## Problem statement
Wherever "question" turns up in a line of the entries below, that line counts. Say how many such lines there are, with no other words.

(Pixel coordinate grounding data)
☆ ☆ ☆ ☆ ☆ ☆ ☆
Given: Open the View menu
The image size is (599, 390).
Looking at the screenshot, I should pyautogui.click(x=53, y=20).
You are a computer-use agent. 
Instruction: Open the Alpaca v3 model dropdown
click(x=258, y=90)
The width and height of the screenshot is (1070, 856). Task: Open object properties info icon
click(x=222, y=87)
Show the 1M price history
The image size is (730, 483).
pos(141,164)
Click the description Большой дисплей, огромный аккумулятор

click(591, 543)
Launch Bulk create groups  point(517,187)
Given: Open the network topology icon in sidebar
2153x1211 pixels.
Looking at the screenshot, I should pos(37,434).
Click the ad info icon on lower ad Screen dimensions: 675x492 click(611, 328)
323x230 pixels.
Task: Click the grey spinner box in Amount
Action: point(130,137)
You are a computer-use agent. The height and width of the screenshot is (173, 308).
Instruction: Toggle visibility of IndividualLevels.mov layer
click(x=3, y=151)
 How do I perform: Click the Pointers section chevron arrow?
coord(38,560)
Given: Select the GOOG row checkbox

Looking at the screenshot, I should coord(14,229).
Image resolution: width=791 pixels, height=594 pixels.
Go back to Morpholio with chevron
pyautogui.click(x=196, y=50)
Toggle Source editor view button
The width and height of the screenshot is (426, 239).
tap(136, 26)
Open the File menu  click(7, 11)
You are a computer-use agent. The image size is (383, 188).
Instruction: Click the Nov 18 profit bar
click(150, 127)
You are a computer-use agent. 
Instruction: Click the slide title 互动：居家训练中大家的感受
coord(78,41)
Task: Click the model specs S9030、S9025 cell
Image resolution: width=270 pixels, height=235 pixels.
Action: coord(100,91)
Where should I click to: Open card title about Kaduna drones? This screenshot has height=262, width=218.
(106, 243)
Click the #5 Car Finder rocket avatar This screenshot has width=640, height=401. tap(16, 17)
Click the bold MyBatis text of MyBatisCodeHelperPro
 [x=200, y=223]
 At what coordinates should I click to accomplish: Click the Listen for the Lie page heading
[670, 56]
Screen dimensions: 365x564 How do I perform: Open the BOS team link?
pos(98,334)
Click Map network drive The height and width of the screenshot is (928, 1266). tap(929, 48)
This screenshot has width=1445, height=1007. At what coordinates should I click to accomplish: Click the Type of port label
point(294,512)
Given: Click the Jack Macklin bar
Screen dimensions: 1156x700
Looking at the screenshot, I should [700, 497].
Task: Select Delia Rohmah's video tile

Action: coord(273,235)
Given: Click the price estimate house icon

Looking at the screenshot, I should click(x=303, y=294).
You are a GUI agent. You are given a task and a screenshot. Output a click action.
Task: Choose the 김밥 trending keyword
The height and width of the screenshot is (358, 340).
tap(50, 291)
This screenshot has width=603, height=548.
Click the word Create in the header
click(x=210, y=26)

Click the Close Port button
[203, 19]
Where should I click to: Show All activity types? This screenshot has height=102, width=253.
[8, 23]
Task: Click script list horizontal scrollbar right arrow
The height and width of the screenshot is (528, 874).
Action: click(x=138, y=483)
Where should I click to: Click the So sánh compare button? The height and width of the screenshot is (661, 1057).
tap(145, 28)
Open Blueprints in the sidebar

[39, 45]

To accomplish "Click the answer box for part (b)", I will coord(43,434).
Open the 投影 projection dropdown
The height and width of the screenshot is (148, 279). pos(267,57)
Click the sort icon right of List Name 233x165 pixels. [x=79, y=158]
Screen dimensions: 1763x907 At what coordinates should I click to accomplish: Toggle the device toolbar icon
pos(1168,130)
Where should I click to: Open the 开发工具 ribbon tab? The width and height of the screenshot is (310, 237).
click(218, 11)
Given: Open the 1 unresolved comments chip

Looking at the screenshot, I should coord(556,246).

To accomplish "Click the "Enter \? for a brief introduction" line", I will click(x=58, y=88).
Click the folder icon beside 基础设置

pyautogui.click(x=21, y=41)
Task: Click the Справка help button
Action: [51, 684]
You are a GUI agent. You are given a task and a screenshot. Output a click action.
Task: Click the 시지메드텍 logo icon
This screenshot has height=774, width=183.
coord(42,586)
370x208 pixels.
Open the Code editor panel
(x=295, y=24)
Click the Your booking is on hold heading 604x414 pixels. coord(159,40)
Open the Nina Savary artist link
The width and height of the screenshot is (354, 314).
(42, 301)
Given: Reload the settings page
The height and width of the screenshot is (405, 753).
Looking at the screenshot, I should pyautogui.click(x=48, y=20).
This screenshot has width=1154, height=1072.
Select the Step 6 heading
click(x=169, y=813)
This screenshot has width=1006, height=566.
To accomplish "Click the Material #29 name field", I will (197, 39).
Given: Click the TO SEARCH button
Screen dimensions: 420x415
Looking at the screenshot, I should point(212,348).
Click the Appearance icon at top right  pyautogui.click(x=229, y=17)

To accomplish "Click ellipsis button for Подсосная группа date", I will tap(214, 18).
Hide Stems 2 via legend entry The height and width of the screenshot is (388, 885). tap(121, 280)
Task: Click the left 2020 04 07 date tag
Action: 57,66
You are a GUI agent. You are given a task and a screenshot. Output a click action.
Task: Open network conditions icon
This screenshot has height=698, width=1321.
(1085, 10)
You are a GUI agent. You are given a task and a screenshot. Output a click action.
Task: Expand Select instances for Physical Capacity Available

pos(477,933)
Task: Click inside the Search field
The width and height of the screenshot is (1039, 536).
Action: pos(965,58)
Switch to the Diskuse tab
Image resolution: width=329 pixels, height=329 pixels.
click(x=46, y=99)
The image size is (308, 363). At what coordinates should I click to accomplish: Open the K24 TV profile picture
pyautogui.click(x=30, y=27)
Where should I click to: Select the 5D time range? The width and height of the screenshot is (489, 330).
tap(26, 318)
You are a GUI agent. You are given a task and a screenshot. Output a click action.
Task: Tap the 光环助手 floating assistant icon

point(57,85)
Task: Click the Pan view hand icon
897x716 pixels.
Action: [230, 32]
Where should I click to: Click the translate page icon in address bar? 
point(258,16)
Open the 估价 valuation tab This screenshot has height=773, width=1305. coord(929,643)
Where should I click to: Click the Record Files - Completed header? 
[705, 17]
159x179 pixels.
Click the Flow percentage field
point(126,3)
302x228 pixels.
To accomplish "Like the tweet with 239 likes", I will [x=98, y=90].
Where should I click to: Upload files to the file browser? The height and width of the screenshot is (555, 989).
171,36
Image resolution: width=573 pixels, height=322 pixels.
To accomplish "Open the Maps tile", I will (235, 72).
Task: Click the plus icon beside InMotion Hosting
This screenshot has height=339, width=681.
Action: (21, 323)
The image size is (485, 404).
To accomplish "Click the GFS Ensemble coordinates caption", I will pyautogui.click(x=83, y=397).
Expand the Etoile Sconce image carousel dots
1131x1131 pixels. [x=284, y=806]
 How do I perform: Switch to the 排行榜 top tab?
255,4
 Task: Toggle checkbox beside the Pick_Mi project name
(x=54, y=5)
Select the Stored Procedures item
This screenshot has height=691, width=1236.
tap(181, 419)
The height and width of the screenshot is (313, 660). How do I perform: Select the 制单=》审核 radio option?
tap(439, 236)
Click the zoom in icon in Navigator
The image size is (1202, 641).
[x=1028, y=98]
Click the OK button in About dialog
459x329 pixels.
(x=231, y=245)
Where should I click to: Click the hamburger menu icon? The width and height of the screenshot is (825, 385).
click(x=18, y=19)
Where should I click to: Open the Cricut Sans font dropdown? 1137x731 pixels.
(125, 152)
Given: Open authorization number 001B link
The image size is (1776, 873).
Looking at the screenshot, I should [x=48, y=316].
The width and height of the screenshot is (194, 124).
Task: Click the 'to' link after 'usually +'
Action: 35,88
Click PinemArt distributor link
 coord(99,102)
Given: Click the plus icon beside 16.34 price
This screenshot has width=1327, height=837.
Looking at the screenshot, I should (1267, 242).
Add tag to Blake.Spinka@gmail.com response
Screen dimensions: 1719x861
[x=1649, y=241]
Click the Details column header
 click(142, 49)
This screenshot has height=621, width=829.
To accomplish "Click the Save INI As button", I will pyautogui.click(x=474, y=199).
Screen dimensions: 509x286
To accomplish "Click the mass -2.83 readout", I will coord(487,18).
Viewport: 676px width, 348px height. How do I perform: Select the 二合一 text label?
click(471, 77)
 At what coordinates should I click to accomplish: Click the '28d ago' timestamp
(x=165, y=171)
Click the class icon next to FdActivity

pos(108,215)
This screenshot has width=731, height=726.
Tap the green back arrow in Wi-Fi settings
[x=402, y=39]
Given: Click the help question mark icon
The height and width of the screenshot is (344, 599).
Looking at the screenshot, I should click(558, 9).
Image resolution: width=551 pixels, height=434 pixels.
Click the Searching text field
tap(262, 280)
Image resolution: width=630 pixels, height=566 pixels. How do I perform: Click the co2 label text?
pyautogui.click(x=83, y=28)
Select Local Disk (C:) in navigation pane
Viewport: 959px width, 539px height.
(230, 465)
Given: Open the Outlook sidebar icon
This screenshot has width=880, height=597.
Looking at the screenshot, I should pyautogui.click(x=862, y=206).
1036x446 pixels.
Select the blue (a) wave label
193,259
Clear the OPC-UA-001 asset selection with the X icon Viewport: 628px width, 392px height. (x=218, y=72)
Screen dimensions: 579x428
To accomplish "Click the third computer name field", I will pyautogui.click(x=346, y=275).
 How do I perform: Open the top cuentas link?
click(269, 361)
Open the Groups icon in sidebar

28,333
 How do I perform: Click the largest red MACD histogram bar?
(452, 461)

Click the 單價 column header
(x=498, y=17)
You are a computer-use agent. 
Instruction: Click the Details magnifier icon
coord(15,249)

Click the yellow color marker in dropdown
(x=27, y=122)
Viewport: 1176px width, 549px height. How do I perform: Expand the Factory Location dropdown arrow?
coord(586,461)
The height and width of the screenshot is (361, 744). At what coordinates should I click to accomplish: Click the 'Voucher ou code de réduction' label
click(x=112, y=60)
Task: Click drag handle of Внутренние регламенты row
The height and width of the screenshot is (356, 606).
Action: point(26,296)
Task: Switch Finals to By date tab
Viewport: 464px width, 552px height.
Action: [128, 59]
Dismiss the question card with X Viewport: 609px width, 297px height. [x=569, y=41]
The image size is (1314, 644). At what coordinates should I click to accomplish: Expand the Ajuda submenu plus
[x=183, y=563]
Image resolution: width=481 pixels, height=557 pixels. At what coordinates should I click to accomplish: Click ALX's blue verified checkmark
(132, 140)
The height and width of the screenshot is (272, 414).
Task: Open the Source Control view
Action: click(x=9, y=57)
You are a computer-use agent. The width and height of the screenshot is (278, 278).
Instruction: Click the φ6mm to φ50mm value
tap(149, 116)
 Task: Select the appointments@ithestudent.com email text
☆ ☆ ☆ ☆ ☆ ☆ ☆
## Result of the exercise
2